Through this narrative style, Jurgis lives out several points-of-view (all dark, all dead-ended) until accidentally finding himself seeking shelter from the cold at a socialist rally. This “worldwide brotherhood” gives him something he’d never really had before – a connection into a bigger picture, with role models and colleagues (comrades) he could relate to. Here too, the author sets-up characters and situations as strawmen so he can quickly and easily tear them back down and continue his plotline (example, the professor of philosophy who “wins” the debate at dinner, but with a point of view completely unmoored from any practical reality: impressive to hear but not useful).

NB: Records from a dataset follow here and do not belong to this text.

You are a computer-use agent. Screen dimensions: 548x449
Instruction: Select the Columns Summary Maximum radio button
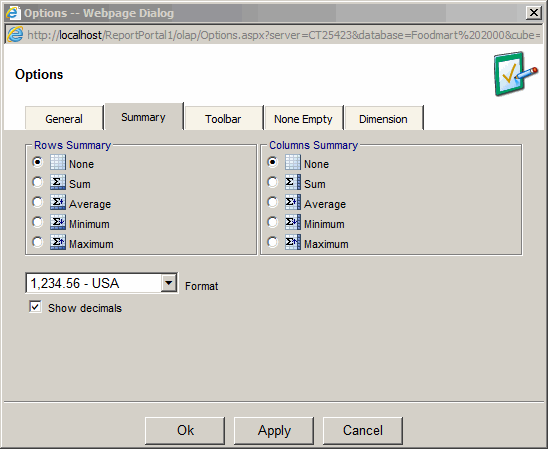coord(272,242)
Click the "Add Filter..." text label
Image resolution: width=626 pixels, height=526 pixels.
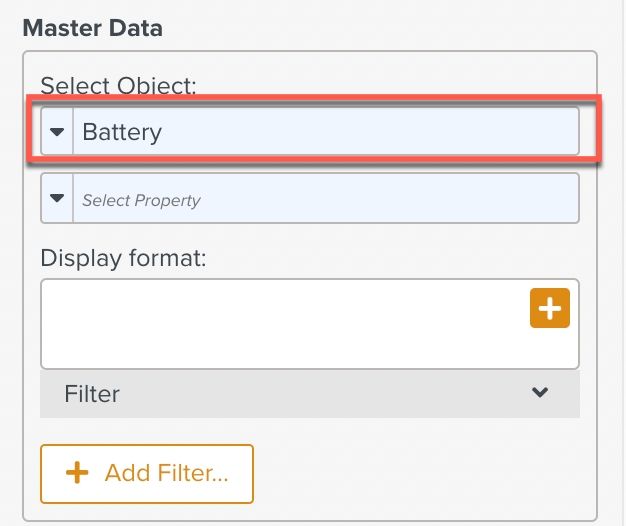click(166, 473)

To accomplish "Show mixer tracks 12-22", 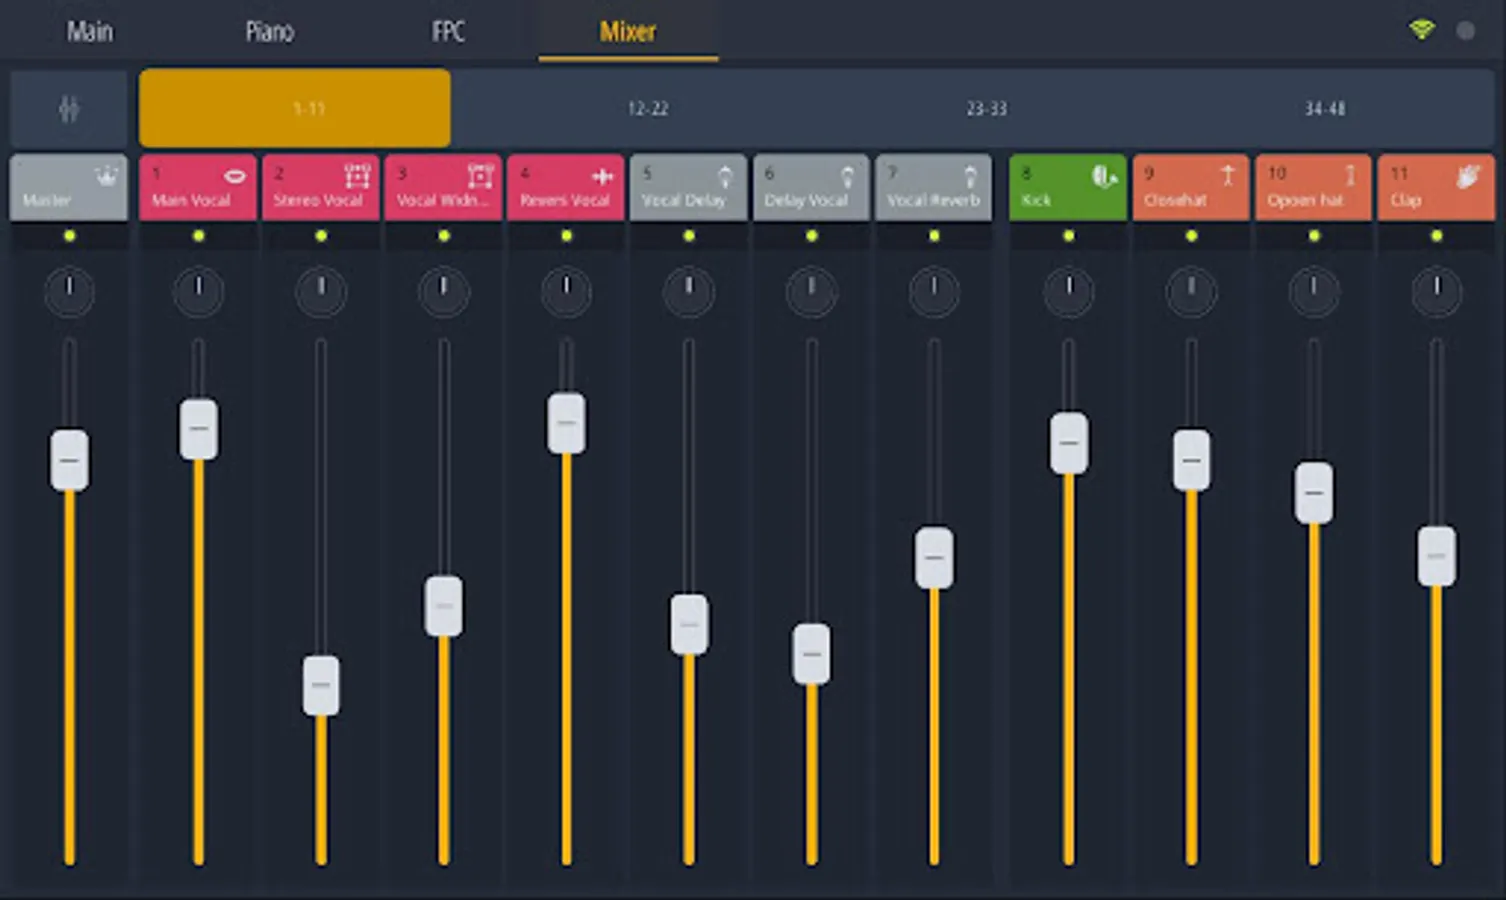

That is not to say that the book isn’t interesting, but it is mostly useful as a snapshot of reality. Immigrants from Ireland and Eastern Europe living in the Chicago metropolitan area, isolated and with limited employment opportunities, end up self-destructing on the wheel of industry/capitalism. A parallel story to Native Son, which takes place in another Chicago neighborhood 25-30 years later. Both questioning – what makes freedom? And what are the effects of capitalism – and all that come with it – on a democracy?